3. In all cases in which the defendant has not had or waived a preliminary examination there must be filed with the information the affidavit of some credible person verifying the information upon the personal knowledge of affiant that the offense was committed.
A Summons is still a notice to appear, but it is not a warrant for your arrest. You can not and should not ignore the receipt of a summons. In less serious criminal cases the district attorney can request the issuance of a summons in lieu of an arrest warrant. Receiving a summons to appear instead of being arrested and booked into the detention center is a much better outcome. If you ignore a summons an arrest warrant can and likely will issue.
1. Upon the request of the Attorney General acting pursuant to a specific statute or the district attorney, the court shall issue a warrant for each defendant named in the indictment or information.
2. The clerk shall issue a summons instead of a warrant upon the request of the district attorney, the Attorney General or by direction of the court.
3. Upon like request or direction the clerk shall issue more than one warrant or summons for the same defendant.
4. The clerk shall deliver the warrant or summons to the peace officer or other person authorized by law to execute or serve it.
5. If a defendant fails to appear in response to the summons, a warrant must be issued.
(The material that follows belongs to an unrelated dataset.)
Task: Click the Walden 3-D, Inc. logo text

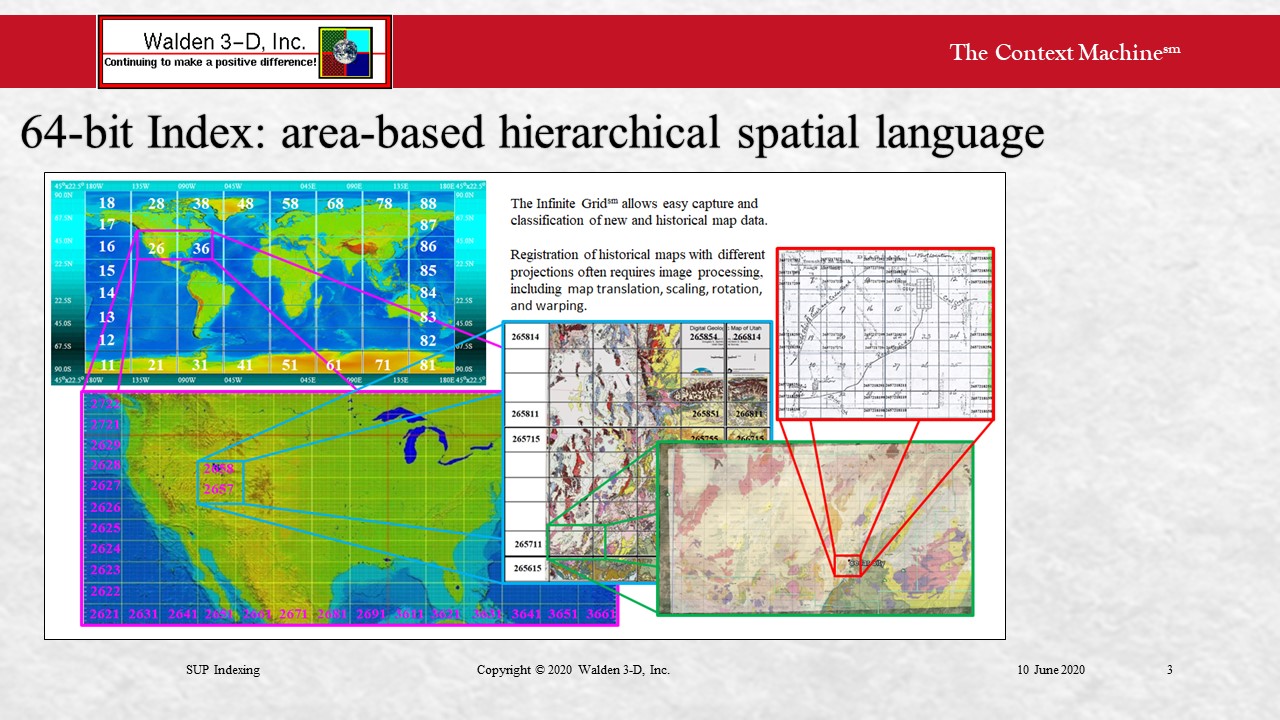Action: (x=211, y=42)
If you live in another state and have an outstanding warrant you need to retain counsel as soon as possible. You can be considered a fugitive pursuant to
NRS 179.221 which reads:
NRS 179.221 Fugitives from this State; duty of Governor. Whenever the Governor of this State demands a person charged with crime or with escaping from confinement or breaking the terms of bail, probation or parole in this State, from the executive authority of any other state, or from the Chief Justice or an associate justice of the Supreme Court of the District of Columbia authorized to receive such demand under the laws of the United States, the Governor shall issue a warrant under the seal of this State, to some agent, commanding the agent to receive the person so charged if delivered and convey the person to the proper officer of the county in this State in which the offense was committed.
If you live in another state and have an outstanding warrant in Nevada, you are subject to extradition. The Nevada Attorney Generals Office has an extradition unit in place for out of state warrants that require extradition. The federal Uniform Criminal Extradition Act requires governors of each state to return any person charged in another state with treason, a felony, or any other crime, and who has fled from justice and is subsequently apprehended in a state in which the crime was not committed. The Interstate Agreement on detainers covers inmates who are imprisoned in another state penal institution and wanted by the demanding state to stand trial on criminal charges. The Extradition Coordinator, who also serves as Nevada’s Agreement Administrator, is responsible for ensuring the ends of justice are promoted by effectuating the return and/or temporary transfer of fugitives who have taken asylum in this state to the requesting states; effectuating the return and/or temporary transfer to Nevada of fugitives who have taken asylum in other states within the statutorily prescribed methods, procedures and time limits; recovering the monetary costs to which the state is entitled by virtue of this undertaking; and providing high quality continuing legal education on all aspects of extradition and detainer laws. Statutory Authority:
NRS Chapters 178 and 179.
Extradition is a complicated process and you are entitled to a hearing to contest the extradition order. It is imperative to employ experienced legal counsel so that you can protect your rights throughout this process. At the Spartacus Law Firm we can assist you if you have an out of state warrant and we can help to mitigate the severe consequences of fugitive status or extradition.
Pursuant to
NRS 176.055 a defendant will receive credit for time in custody, even if you are in another jurisdiction. Therefore, if you are fighting extradition, any time you are in custody or a custodial environment you must receive credit towards any sentence imposed by the court. This is important because the extradition process can take time, you can be in custody for weeks or even months awaiting extradition. To make matters worse, the court may attempt to obtain the money spent by the state for extradition from the defendant through a civil lien or other means.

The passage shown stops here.